[wepple]

At Starbucks I can inject arbitrary content into the browser of anyone who visits your site over HTTP and take control of their browser.

Furthermore, congrats on your site but you’re 0.01% of sites like that. Should we keep an insecure web because your hosting provider is ripping you off? TLS is easy and free in 2021.

[echelon]

> Furthermore, congrats on your site but you’re 0.01% of sites like that.

Thanks to the rise of the almighty platforms we've lost the will and know-how to do it ourselves.

> TLS is easy and free in 2021.

Only if you're relying on complicated cloud infra or (non-free) managed providers that do everything for you. It's a lot of work to set this up on your own.
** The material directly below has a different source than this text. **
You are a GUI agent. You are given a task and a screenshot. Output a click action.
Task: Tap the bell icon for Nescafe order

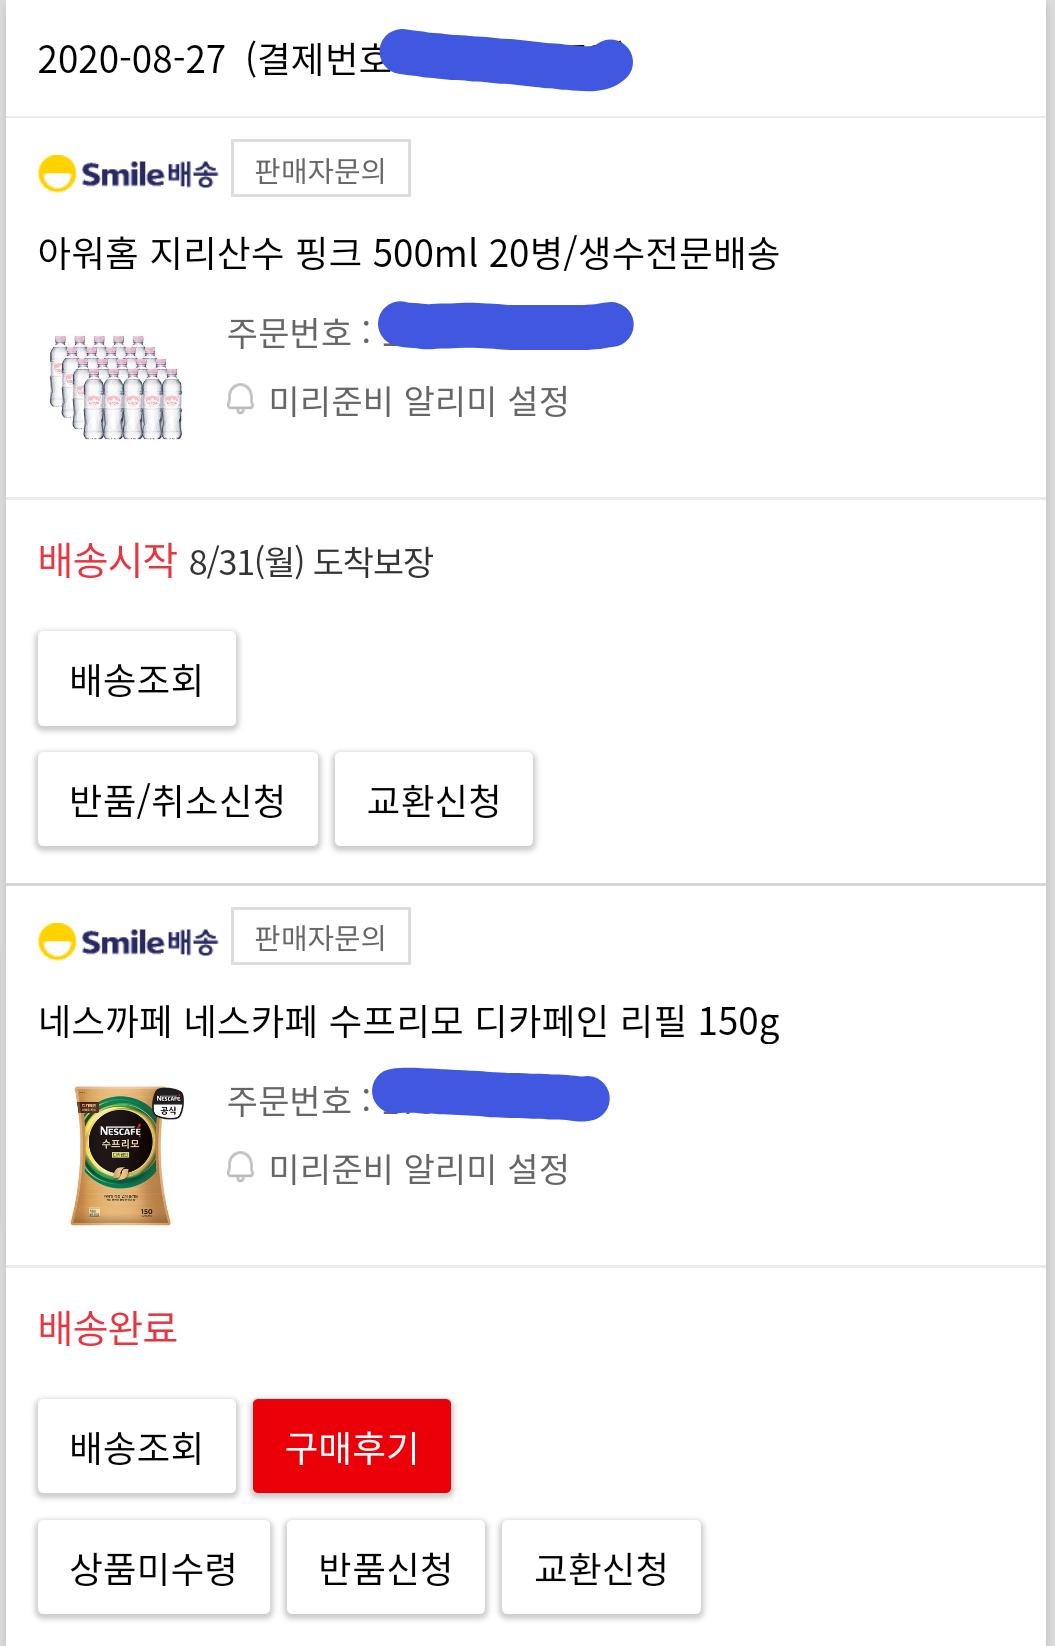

It's impossible to be simple at this point. It's like the automotive industry which collectively decided to use computers for everything. You can't repair things yourself now. It's ironic, too, because now the industry finds itself with a chip shortage. I can imagine lots of scenarios where our complicated infrastructure requirements bite us.

There should always be the option of not using TLS. It should be first-class and not require expertise to access or use.

[nybble41]

It's actually very easy to set up a TLS server using certificates from Let's Encrypt or any other ACME-compliant certificate provider. If you're using Apache, mod_md[0] will manage all the details for you. After enabling mod_md and mod_ssl, a simple TLS server only requires a few lines of extra configuration compared to a basic non-TLS site:

  MDCertificateAgreement accepted
  MDomain example.org
  <VirtualHost *:443>
    ServerName example.org
    ServerAdmin admin@example.org
    ServerAlias www.example.org    # optional
    DocumentRoot htdocs/root
    SSLEngine on
  </VirtualHost>

If you're using Nginx rather than Apache I believe it still requires an external script to handle certificate renewal, but the process remains fairly simple. The same scripts will also work with Apache if you don't want to use mod_md.

[0] https://httpd.apache.org/docs/trunk/mod/mod_md.html

[Const-me]

I don't like when Google, or anyone at all really, tries to globally police the internets.

It's up to web site owners to decide whether to implement encryption, and up to users to decide whether to use these web sites or not.

[wepple]

Website owners can decide: don’t use a cert.

Users can decide: find a browser which doesn’t put importance on cert usage. You’ll find this hard to find because every browser manufacturer realizes that 99.9% of users cannot make sound security decisions, so they shouldn’t have to. Things should default to secure.

There’s a trade off between protecting users and having a 100% free and open internet. An insecure internet is untrustworthy and therefore not useful, IMO.

[prepend]

So what. We’ve all done this stuff and it’s fun for like 5 minutes.

It’s been possible for decades and doesn’t end up being a common problem. And even if it was the risk is just crap injected into someone’s blog.

[wepple]

> It’s been possible for decades and doesn’t end up being a common problem.

https://news.ycombinator.com/item?id=3804608

This is far more common than you think. ISPs, hotels, cafes, mobile providers do this en masse far more than you think. Have you forgotten the NSA “SSL added and removed here”? That was a highly targeted attack against infrastructure. What we’re discussing here is 10x easier to achieve.

> And even if it was the risk is just crap injected into someone’s blog.

That “crap injected” has full control over the DOM, any authentication, and everything displayed. How many of your users would happily put their creds into a fake login modal that popped up claiming to be SSO for a popular identity provider?